A report released this week showed that a quarter of women in the Western Trust area failed to attend routine screening and mammograms.
Mammograms are routinely offered to women aged between 50-70 in Northern Ireland.
The PHA says that for every 400 women screened regularly by the breast cancer screening programme, over a 10-year period, one woman fewer will die from breast cancer than would have died without screening.
Karen Mullan from the Pink Ladies group, who successfully campaigned to save Altnagelvin’s Radiotherapy Centre, described the screening programme as “life saving”.
“At our Pink Ladies awareness sessions we encourage women to attend all their breast and cervical screening appointments,” she said.
“In fact many of our women had cancer detected through routine mammograms. Don’t be embarrassed.

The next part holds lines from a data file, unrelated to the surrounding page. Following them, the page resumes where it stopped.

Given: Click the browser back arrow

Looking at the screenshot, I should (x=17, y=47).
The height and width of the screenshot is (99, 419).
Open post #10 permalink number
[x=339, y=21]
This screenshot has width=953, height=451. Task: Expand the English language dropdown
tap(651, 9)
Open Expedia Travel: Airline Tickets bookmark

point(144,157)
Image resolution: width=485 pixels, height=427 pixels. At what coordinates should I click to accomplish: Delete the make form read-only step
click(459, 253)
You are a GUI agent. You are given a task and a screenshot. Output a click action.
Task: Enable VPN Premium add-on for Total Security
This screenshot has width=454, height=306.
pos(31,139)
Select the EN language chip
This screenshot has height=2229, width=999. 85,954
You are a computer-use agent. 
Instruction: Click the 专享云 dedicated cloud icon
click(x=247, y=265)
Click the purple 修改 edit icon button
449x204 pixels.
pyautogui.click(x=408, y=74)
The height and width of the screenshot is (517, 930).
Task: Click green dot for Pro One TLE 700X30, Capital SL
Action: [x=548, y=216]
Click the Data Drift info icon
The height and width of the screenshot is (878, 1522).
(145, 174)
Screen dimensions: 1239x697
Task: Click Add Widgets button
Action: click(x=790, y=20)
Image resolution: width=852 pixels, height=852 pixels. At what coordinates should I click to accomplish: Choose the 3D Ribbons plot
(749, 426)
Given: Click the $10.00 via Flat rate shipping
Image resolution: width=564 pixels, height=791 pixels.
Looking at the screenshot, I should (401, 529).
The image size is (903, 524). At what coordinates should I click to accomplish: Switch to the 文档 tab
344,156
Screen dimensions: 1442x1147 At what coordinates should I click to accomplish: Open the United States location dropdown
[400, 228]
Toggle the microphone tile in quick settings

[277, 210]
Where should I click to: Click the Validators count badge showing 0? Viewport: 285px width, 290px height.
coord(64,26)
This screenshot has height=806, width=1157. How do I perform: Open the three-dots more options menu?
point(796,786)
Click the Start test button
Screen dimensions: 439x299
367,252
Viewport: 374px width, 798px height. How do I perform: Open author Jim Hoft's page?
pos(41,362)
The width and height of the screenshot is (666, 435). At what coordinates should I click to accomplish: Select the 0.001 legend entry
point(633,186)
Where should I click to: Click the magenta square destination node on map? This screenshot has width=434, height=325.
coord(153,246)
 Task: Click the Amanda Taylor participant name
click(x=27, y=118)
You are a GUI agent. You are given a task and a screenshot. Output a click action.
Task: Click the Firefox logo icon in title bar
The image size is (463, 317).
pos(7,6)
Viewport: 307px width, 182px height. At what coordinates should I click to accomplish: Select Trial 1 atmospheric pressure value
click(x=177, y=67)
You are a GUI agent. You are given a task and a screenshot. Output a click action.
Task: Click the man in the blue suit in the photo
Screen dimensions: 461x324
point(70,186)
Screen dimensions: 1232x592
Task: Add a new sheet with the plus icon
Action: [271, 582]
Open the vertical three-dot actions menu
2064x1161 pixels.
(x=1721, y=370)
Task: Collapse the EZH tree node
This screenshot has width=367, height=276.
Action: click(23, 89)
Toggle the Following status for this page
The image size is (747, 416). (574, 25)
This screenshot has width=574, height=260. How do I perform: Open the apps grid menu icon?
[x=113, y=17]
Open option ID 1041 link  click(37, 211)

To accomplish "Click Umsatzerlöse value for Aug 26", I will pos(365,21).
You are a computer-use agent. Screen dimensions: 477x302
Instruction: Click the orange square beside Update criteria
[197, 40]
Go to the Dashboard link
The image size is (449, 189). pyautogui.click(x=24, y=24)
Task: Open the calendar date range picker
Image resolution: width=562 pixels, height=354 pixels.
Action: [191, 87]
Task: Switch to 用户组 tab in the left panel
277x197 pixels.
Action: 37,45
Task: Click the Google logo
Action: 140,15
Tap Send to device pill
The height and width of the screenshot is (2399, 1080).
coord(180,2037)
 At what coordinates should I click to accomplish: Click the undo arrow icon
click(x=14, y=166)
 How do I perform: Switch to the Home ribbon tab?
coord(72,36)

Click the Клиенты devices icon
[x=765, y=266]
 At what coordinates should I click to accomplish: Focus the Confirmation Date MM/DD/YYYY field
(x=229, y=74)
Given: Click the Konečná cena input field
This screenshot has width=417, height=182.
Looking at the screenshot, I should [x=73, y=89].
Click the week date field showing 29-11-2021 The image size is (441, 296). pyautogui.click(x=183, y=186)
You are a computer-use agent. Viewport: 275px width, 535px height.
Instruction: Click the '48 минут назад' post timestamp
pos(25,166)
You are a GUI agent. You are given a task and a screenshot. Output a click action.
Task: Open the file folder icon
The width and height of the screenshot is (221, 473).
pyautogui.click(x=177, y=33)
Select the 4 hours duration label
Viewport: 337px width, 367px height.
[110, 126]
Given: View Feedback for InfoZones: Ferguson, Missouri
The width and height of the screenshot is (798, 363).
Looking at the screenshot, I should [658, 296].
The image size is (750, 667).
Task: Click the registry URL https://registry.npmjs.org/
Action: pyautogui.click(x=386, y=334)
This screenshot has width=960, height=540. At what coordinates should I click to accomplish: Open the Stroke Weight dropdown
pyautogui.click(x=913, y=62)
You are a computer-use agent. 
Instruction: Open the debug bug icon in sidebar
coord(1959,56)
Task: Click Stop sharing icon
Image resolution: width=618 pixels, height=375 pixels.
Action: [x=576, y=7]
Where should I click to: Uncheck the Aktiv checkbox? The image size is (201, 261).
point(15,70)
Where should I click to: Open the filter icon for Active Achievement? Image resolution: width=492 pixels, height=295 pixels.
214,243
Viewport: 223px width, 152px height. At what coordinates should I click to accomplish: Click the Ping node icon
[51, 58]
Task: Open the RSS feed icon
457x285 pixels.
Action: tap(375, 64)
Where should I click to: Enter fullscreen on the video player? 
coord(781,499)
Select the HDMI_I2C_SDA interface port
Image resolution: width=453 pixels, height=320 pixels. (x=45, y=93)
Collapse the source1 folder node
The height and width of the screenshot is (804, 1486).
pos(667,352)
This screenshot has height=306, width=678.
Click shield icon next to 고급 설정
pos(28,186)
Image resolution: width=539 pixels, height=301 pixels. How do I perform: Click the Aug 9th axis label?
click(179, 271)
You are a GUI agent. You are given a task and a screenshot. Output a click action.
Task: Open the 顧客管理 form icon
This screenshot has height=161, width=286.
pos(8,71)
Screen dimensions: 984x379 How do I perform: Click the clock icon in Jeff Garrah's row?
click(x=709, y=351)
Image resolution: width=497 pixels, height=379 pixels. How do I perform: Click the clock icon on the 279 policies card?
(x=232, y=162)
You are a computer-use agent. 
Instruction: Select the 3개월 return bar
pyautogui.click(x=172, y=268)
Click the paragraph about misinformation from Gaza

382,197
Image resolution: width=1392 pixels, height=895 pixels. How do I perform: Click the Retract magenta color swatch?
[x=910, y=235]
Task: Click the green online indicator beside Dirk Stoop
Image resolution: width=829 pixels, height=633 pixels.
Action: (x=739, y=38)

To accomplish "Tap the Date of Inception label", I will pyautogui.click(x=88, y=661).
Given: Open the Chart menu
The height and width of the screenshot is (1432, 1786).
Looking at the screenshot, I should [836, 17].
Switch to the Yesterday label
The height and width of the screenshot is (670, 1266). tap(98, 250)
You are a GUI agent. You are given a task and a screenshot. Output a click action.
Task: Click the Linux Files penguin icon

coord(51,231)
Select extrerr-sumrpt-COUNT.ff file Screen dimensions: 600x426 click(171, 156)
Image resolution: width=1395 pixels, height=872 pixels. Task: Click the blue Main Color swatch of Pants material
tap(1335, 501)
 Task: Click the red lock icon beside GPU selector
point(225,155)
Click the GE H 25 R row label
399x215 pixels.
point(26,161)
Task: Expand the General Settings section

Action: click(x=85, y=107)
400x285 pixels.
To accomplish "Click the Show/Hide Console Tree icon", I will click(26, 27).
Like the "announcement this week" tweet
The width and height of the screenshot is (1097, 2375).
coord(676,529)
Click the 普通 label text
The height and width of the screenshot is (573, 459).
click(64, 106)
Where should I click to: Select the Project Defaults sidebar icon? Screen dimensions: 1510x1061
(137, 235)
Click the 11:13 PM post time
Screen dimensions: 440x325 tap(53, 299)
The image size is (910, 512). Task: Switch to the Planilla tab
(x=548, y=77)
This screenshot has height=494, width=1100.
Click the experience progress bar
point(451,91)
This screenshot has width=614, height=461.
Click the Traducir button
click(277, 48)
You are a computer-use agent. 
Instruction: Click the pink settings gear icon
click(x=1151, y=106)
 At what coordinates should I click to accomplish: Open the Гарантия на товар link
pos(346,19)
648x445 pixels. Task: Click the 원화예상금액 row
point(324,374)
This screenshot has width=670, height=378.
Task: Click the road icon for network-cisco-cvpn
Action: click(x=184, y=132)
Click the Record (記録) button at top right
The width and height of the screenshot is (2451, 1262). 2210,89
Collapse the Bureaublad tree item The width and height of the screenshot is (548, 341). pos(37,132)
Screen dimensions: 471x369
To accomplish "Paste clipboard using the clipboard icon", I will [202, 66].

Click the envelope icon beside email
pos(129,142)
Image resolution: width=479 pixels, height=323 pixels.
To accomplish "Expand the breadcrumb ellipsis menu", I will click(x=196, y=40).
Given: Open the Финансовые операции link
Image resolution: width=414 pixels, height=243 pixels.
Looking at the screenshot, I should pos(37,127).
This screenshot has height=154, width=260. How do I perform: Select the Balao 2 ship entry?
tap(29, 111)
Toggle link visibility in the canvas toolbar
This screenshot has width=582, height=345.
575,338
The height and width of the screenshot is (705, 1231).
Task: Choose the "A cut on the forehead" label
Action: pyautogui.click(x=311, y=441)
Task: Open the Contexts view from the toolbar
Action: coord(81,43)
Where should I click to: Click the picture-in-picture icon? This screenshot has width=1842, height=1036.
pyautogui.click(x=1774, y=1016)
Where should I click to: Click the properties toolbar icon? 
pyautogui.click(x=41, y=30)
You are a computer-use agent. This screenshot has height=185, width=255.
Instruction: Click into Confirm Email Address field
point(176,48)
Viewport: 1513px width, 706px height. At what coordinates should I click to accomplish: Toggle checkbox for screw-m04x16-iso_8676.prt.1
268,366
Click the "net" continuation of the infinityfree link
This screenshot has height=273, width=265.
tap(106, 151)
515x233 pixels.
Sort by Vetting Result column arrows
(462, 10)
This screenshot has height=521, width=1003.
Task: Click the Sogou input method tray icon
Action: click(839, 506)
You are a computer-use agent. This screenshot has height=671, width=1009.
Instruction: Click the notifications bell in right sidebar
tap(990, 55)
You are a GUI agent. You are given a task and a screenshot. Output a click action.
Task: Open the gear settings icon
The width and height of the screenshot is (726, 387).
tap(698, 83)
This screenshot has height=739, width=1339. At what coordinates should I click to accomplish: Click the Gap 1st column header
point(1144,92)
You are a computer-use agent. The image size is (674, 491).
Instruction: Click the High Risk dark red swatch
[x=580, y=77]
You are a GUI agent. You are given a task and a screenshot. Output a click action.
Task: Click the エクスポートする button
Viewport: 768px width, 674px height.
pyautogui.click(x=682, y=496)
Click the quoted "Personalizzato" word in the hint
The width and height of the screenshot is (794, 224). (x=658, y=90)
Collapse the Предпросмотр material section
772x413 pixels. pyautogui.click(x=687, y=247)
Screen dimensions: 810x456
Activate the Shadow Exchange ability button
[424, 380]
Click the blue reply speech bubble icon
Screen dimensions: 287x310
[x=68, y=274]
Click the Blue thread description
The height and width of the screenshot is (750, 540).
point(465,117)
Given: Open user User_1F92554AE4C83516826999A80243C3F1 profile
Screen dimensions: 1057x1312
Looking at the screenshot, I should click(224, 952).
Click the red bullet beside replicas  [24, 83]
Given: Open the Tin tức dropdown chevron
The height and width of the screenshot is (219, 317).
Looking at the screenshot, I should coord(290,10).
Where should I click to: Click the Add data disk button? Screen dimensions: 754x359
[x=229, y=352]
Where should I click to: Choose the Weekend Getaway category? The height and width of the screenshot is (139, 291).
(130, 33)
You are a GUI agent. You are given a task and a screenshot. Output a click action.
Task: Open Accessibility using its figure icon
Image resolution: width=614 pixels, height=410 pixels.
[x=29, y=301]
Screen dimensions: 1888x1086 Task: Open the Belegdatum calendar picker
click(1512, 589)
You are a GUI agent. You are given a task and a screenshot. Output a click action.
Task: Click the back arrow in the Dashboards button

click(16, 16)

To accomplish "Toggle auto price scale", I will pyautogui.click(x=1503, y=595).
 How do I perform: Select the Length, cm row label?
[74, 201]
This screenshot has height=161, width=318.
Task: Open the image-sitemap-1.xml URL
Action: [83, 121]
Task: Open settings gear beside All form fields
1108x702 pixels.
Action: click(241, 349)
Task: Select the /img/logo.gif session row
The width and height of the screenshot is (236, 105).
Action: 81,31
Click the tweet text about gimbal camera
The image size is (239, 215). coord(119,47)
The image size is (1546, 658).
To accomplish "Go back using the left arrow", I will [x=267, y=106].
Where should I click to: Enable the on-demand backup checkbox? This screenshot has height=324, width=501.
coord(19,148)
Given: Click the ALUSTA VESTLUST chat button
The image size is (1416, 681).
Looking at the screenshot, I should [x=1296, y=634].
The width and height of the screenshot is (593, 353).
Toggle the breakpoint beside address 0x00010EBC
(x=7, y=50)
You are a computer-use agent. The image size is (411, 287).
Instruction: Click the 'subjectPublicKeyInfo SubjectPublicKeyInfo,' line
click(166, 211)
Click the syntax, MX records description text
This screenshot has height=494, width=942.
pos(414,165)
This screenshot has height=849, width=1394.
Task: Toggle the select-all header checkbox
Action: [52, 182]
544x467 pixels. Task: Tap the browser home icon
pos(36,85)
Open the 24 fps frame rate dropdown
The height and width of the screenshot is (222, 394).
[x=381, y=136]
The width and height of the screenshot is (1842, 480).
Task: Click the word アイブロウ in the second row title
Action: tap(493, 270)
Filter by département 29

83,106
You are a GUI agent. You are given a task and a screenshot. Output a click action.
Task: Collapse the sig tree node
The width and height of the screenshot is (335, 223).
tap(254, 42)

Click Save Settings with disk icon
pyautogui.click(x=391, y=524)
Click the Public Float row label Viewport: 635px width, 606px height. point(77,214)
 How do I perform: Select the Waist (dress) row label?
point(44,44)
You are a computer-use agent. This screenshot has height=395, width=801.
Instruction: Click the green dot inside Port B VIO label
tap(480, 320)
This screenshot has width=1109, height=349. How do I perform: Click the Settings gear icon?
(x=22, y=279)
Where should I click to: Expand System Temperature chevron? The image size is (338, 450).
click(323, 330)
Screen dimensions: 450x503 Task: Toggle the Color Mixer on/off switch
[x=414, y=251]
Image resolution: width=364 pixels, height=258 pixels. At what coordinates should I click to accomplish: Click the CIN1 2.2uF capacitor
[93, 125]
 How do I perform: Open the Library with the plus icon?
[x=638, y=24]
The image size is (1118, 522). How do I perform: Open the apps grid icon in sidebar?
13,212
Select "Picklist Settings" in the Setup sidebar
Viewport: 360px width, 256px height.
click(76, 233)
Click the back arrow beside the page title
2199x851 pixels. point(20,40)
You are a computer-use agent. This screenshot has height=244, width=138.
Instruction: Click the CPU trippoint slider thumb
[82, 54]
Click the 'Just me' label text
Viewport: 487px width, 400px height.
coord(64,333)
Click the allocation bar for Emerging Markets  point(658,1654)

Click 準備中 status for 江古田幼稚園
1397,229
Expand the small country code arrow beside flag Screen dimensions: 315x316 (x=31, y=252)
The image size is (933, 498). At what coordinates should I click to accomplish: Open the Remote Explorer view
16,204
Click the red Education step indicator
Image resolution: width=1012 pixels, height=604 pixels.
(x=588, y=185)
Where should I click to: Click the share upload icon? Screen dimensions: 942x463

“These appointments are life saving.”
“Prevention and early detection are key to saving lives,” said Dr Adrian Mairs, Consultant in Public Health, PHA and Quality Assurance Director for the Northern Ireland Breast Screening Programme.
“I would encourage all women who are invited for breast screening to attend.
“I would also encourage women over the age of 70 to contact their local breast screening unit to ensure they can continue to attend for breast screening.
“Many women don’t realise that the risk of breast cancer continues to increase with age.
“Our recent report on the breast screening service shows it is performing well and meets the national standards.
“Women should have every confidence using it.
“Breast screening remains the best way we have of detecting breast cancer at an early stage when treatment can be most effective.”